Task goal: Rescale the rows from the line with "Task: Uncheck the Full Text checkbox" up to and including the line with "coord(178,86)", and write all of those lines again with their requests. Multiply every coordinate in the answers by 0.55 and round each result to a whole number, with halves rounded up.

Exercise materials:
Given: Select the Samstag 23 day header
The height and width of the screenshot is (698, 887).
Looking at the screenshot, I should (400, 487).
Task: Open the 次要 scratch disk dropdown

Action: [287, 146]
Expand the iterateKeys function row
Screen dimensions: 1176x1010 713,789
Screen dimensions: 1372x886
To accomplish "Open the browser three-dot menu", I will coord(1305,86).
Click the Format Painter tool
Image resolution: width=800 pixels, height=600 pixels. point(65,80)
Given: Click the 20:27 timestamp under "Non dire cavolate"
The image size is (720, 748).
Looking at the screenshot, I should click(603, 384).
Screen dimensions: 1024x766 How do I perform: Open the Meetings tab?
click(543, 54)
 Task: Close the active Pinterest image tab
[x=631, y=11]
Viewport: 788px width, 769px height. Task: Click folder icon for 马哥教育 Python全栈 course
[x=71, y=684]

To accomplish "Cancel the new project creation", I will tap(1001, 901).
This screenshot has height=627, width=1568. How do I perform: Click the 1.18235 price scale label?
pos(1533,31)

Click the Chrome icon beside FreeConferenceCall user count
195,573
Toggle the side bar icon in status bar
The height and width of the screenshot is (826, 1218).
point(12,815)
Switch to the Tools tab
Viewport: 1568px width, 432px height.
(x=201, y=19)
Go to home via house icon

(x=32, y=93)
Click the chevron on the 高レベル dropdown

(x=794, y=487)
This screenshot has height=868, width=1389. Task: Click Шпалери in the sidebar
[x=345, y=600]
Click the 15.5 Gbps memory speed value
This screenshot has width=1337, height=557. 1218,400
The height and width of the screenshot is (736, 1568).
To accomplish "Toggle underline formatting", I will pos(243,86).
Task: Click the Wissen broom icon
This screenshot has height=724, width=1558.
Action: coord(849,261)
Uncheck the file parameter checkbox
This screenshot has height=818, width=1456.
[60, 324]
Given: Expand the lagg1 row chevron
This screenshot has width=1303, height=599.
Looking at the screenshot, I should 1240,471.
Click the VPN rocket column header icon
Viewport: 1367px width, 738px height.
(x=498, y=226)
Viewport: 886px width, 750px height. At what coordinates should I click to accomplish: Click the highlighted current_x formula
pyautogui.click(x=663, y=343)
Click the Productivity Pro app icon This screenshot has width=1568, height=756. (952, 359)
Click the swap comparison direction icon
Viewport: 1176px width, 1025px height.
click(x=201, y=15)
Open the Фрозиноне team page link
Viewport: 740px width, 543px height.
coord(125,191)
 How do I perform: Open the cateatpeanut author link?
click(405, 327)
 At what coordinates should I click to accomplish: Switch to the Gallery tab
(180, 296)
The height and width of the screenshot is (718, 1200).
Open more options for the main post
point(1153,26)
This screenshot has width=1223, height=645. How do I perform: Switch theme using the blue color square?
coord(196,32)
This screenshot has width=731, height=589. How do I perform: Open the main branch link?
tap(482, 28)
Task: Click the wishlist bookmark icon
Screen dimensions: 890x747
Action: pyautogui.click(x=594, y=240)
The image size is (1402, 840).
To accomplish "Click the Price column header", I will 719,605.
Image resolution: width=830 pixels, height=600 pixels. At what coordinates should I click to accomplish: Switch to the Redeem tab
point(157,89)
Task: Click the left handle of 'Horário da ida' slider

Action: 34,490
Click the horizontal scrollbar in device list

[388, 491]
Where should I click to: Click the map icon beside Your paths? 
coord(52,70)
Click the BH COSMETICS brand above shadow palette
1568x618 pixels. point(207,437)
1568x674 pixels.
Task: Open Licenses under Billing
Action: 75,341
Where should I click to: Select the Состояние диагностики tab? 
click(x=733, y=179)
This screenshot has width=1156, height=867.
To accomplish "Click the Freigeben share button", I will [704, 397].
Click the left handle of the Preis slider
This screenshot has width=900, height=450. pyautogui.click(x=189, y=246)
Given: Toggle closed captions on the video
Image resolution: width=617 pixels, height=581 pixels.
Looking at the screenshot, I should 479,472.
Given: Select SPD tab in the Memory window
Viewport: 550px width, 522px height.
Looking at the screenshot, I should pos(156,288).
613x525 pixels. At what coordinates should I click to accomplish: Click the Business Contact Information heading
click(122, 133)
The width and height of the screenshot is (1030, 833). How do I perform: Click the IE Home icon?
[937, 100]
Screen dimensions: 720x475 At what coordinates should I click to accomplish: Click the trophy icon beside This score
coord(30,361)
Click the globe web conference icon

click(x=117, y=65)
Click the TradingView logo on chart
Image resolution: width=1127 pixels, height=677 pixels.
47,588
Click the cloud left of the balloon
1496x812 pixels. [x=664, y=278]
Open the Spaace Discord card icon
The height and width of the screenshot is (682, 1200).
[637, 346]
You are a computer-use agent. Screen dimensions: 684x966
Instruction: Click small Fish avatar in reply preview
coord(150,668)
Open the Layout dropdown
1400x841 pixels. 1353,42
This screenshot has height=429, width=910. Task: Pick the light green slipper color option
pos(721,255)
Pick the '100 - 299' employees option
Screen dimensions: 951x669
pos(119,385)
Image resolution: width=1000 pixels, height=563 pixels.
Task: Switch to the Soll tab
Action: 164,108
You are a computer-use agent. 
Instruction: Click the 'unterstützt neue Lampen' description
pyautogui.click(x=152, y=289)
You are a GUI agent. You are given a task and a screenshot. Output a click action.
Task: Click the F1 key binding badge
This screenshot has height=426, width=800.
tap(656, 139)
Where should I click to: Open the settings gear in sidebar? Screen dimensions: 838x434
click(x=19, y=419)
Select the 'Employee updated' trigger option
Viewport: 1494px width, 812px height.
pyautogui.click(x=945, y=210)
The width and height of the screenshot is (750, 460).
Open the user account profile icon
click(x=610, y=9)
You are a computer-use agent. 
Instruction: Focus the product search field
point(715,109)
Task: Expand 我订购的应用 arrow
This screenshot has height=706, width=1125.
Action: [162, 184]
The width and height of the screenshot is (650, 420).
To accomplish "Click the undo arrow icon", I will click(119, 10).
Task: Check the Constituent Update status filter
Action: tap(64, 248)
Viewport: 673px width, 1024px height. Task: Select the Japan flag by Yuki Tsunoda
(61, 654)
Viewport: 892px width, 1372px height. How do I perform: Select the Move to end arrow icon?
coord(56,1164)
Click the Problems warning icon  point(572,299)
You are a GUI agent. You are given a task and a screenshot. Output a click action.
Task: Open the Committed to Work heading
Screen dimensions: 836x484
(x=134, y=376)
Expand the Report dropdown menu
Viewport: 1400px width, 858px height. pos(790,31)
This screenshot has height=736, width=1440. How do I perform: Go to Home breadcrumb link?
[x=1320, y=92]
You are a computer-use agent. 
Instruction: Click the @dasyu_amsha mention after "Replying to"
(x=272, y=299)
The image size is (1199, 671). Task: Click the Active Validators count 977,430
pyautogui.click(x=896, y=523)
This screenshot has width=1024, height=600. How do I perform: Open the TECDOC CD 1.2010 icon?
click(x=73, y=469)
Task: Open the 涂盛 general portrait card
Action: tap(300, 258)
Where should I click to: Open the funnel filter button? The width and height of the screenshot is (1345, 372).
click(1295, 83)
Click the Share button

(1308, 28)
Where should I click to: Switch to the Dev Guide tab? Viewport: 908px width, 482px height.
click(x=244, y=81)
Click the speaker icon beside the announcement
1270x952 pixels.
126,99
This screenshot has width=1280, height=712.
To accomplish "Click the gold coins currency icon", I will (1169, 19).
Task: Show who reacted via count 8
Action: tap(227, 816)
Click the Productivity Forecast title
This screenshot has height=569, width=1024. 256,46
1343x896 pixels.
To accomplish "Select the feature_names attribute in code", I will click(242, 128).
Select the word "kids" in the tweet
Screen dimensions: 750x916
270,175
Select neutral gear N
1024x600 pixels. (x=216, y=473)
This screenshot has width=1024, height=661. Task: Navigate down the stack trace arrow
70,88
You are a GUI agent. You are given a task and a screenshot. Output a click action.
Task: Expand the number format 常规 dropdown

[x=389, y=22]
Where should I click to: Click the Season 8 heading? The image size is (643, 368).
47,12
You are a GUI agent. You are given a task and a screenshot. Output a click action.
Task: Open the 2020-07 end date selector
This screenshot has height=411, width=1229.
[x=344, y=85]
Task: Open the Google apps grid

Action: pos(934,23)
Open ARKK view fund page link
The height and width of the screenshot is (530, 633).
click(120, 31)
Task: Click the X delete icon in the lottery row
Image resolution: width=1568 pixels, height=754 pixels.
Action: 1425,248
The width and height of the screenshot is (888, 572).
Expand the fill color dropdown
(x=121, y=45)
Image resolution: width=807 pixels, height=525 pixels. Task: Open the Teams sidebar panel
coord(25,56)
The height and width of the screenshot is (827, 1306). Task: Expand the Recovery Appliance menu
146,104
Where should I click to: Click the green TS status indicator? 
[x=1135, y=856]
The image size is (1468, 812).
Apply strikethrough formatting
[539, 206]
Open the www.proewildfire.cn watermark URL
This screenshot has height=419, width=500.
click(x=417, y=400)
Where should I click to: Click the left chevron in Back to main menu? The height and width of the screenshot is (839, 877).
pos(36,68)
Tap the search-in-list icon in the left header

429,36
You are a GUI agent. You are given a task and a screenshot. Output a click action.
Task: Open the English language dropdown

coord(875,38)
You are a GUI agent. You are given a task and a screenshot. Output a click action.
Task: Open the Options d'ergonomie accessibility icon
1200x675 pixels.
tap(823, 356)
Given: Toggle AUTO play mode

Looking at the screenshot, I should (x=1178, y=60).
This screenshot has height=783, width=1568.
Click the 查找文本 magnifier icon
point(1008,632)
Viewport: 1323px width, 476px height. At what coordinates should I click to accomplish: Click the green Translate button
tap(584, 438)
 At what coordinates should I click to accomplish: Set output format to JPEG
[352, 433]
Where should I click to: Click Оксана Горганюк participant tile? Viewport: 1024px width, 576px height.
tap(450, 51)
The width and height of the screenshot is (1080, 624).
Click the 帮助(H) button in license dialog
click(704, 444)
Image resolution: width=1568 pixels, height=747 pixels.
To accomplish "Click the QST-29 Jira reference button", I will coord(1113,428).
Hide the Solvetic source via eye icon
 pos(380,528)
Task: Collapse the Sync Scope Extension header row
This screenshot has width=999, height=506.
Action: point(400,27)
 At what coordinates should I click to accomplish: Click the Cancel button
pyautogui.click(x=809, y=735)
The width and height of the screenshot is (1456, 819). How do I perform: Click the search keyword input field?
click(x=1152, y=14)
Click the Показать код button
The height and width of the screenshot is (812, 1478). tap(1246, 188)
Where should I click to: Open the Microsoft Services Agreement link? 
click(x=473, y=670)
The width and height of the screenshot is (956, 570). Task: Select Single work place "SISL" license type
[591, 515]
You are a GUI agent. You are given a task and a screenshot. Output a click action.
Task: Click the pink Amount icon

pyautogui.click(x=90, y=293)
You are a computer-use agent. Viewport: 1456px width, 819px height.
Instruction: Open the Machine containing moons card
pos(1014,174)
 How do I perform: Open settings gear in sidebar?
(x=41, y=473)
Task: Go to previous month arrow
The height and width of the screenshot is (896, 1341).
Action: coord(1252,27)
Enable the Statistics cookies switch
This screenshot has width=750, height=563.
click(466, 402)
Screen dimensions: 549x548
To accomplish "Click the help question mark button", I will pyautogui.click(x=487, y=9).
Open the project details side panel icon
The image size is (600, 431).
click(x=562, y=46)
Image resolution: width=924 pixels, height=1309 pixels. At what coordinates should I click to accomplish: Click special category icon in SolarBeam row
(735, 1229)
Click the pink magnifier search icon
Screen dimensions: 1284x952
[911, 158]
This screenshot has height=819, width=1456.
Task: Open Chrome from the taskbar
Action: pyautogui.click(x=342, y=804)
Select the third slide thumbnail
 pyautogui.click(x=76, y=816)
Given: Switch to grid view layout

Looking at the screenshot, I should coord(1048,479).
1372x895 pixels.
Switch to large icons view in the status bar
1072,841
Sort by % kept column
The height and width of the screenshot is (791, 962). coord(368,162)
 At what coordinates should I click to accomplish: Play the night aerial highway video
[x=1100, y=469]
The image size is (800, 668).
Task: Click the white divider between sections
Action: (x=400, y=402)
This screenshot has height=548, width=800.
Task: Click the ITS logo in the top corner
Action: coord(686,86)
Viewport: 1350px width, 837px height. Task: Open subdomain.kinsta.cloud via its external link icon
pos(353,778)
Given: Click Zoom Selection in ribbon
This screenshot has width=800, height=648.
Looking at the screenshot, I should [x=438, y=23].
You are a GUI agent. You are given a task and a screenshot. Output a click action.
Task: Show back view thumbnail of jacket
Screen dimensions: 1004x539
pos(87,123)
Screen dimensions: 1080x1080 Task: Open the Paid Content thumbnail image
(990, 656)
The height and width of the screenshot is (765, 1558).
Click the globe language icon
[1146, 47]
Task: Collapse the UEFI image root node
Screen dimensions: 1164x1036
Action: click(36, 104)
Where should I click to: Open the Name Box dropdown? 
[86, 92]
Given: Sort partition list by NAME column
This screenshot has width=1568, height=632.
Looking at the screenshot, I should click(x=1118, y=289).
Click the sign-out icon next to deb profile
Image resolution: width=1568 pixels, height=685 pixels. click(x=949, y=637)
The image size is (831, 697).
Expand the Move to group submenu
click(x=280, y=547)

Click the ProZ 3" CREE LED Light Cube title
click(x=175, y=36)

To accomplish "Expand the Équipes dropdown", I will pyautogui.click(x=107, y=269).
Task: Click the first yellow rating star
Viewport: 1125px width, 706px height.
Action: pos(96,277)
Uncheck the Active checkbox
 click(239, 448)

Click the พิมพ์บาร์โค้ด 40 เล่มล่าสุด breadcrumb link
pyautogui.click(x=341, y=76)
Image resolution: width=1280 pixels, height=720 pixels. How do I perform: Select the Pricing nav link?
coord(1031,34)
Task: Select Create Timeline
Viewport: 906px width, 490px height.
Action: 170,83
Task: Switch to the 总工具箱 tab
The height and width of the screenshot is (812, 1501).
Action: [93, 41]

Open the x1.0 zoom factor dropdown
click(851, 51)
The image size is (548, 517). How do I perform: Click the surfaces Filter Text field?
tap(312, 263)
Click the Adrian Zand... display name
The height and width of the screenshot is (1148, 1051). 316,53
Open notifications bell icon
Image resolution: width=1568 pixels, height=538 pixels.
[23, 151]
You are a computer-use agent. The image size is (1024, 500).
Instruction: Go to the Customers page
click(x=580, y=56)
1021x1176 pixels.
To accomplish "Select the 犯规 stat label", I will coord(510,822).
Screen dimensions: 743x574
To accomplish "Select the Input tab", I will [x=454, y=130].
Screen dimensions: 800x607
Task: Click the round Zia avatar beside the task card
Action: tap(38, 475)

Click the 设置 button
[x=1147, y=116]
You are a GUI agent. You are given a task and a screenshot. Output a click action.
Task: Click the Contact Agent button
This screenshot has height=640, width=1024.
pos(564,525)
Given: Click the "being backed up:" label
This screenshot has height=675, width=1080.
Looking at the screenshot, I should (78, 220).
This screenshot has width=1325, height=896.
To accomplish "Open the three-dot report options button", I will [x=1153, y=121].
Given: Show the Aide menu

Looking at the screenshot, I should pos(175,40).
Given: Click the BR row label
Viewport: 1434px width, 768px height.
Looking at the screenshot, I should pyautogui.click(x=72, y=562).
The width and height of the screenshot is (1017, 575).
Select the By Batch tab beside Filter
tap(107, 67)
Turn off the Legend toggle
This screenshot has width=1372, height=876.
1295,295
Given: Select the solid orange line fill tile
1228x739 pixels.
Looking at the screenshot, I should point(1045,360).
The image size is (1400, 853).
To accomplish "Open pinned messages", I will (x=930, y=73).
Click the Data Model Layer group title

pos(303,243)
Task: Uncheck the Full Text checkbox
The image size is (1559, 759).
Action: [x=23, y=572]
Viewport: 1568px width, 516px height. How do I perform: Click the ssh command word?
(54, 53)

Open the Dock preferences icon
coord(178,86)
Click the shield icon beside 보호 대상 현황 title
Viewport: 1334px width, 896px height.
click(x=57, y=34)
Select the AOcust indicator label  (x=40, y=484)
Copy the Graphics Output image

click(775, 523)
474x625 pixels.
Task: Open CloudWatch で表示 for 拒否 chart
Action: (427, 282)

Solution to the exercise:
Task: Uncheck the Full Text checkbox
The image size is (1559, 759).
Action: [x=13, y=315]
Viewport: 1568px width, 516px height. How do I perform: Click the ssh command word?
(30, 29)

Open the Dock preferences icon
coord(98,47)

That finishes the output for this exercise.